他握了握拳头,狠狠的砸了下墙面而后才说道:“大兴警备所隶属中央警备部,如今是那行事严苛的曹锟在掌握着。这老匹夫软硬不吃,李广落在他手上怕是落不了好了。”
“亚父认为二少爷被投毒跟李广没有关系吗?”
严宽眼见赵溶提及李广时没有多少愤恨之色,遂有些奇怪的问道。
赵溶闻言有些无奈的回道:“你这不是废话吗,那李广感念烺儿恩德才跟了他,断无害他的道理。
再说烺儿的性命在冲县还有在京城的这些时日,若不是李广多次相救,他早就惨遭毒手,早就没命了。
对于李广的人品我相信自己是不会看错的。”
“亚父说的有道理,如今二少爷只要没了危险就好。”
“嗯,宽儿你先去忙吧,警备部那里没人看着不行。至于烺儿这里就由我来看护着就行。”
“好,宽儿告辞,亚父注意身体。”
严宽招呼了一声之后自顾离去,赵溶看着病房里赵烺那被各种医疗仪器跟医生环绕的赵烺,重重的叹了口气。
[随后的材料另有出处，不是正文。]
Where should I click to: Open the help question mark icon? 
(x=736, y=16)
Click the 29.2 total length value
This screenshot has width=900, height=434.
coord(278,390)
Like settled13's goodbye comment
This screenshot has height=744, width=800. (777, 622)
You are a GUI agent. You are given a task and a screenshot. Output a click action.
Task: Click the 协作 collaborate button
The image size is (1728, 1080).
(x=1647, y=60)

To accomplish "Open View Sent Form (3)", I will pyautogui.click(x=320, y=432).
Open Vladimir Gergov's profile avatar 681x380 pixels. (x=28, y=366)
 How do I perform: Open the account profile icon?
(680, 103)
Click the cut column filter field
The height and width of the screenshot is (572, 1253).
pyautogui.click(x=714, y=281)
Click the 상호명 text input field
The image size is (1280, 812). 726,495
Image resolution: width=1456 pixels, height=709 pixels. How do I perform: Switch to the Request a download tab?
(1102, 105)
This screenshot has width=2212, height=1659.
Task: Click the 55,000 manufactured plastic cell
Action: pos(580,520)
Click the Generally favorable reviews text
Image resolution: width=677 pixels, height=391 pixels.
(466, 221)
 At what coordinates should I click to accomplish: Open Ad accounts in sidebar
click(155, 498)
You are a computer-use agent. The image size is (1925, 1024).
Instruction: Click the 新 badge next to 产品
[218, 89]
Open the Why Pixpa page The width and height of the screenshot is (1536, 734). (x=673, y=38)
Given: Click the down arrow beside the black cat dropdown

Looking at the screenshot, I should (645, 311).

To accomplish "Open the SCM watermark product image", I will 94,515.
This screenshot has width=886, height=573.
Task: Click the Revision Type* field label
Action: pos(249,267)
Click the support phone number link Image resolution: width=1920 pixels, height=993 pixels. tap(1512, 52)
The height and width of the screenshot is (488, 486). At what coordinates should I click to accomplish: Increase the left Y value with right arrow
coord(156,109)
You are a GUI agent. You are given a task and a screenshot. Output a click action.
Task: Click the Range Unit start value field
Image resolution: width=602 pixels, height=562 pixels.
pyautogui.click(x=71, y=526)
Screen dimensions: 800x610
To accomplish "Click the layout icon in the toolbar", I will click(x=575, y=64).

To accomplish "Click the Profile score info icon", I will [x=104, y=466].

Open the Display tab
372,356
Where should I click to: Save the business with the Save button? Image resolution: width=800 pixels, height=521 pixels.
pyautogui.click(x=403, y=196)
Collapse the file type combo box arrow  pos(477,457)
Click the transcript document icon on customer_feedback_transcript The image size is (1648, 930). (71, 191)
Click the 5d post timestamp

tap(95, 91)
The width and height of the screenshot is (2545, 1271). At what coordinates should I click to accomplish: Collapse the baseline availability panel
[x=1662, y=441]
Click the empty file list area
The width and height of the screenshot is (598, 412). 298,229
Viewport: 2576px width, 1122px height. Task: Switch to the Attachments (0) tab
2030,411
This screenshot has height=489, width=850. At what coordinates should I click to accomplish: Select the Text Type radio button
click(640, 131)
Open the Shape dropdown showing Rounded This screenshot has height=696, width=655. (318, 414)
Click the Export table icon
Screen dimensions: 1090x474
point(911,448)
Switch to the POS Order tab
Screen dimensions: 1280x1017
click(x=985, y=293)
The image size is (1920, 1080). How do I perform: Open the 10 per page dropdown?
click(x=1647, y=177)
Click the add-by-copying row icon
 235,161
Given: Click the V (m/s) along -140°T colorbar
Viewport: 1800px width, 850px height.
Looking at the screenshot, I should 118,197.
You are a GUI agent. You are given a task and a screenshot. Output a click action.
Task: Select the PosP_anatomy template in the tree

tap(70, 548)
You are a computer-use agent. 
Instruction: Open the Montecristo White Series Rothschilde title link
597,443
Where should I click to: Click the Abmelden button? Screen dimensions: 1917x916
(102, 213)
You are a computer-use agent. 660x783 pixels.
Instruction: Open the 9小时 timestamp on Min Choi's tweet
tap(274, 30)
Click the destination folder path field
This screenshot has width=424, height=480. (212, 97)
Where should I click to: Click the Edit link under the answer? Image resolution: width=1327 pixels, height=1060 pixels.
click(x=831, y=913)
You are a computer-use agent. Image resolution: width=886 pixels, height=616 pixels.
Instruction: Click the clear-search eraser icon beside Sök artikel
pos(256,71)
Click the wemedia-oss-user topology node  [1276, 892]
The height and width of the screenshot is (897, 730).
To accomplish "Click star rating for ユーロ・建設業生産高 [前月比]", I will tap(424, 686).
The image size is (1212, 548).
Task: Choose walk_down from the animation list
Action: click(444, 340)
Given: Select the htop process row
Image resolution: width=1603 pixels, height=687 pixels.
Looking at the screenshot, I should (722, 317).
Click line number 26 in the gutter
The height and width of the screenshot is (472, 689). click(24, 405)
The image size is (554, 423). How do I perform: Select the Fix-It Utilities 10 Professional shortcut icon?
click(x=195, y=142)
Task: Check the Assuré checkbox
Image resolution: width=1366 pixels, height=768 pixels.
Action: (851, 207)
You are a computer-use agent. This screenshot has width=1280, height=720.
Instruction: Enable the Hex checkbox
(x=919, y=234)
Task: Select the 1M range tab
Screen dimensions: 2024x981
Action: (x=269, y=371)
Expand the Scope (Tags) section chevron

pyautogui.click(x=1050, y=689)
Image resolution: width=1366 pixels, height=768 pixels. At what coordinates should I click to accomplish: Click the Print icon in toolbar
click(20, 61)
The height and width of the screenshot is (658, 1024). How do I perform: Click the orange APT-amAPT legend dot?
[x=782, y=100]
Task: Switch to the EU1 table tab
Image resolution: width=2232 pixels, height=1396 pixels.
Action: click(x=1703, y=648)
里面的医生护士还在忙活,赵溶只能在病房外面静静等待。
好的是刚才那外国医生说赵烺已经脱离了危险,倒是让赵溶安心了些许。
……
阴沉的雾气四散着不见天光,影影绰绰的好像有许多孤魂在游荡。
有落叶飘零,有寒风四起。
有那看不见面容的影子,还有那一道道孤独的声音,远远听来分外凄厉。
意识恍惚,赵烺觉得自己行走在一片陌生又熟悉的密林。
陌生是因为他此时所有的意识好像来了又散,飘飘荡荡的没有归宿。
熟悉则是因为这片密林他已经多次在梦境中见过,因此细看之下,倒是颇有印象。
“我怎么会来到这个地方?”
赵烺奇怪的看着四周那揭不开的浓雾,有些纳闷的自语道:“我之前不是在牢房吃李广给我的送的饭吗,怎么会突然来到了这里?”
“饭?啊……!”
想及了这里,却是不知为何胃里一阵翻涌,使得浑身剧痛,让赵烺止不住的痛呼了起来。
他身子蜷缩成了一个虾球模样,大颗大颗的冷汗在他额头溢出,而后顺着他的脸颊流下,在其身下汇聚成了一道水洼。
只是此时看去,那由冷汗汇聚的小水洼,呈现的竟然全是一片血红之色。